**TEXTE FOURNI:**
Que faut-il penser de cette montée de l’influence des supporters des clubs de rugby. Est-ce une tendance récente ?

Dans le foot c’est assez ancien. À Marseille, ça existait déjà à l’époque Tapie. Le phénomène a commencé en Italie, où est né le mouvement ultra et en Allemagne où il existe une grosse tradition de discussion et de négociation entre les dirigeants et les groupes de supporters. En France, c’est apparu dans les années 80-90 avec la montée des groupes structurés qui deviennent des interlocuteurs pour les clubs sur plein de questions, pratiques ou symboliques.

Quel fut le moteur de cette évolution ?

C’est la manifestation d’un phénomène assez connu. Les supporters ont le sentiment d’incarner l’Histoire et la fidélité à un club et à un stade. Dès qu’ils sentent que ces fondamentaux sont bousculés, ils le font savoir. Ils sont sensibles aux questions d’identité notamment. Je n’ai pas suivi l’affaire de Toulon de près. Mais ce que vous dites ne me surprend pas car à mes yeux Toulon est le public le plus « foot » du rugby français.

**JEU DE DONNÉES:**
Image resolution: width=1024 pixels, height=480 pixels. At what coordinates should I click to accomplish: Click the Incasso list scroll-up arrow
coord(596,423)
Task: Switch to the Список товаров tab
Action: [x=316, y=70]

**ÉNONCÉ:** Pourriez-vous recopier, dans le texte sur les supporters de rugby, le segment qui va de « Dans le foot » jusqu'à « cette évolution ? » inclus ?

**RÉPONSE RÉDIGÉE:**
Dans le foot c’est assez ancien. À Marseille, ça existait déjà à l’époque Tapie. Le phénomène a commencé en Italie, où est né le mouvement ultra et en Allemagne où il existe une grosse tradition de discussion et de négociation entre les dirigeants et les groupes de supporters. En France, c’est apparu dans les années 80-90 avec la montée des groupes structurés qui deviennent des interlocuteurs pour les clubs sur plein de questions, pratiques ou symboliques.

Quel fut le moteur de cette évolution ?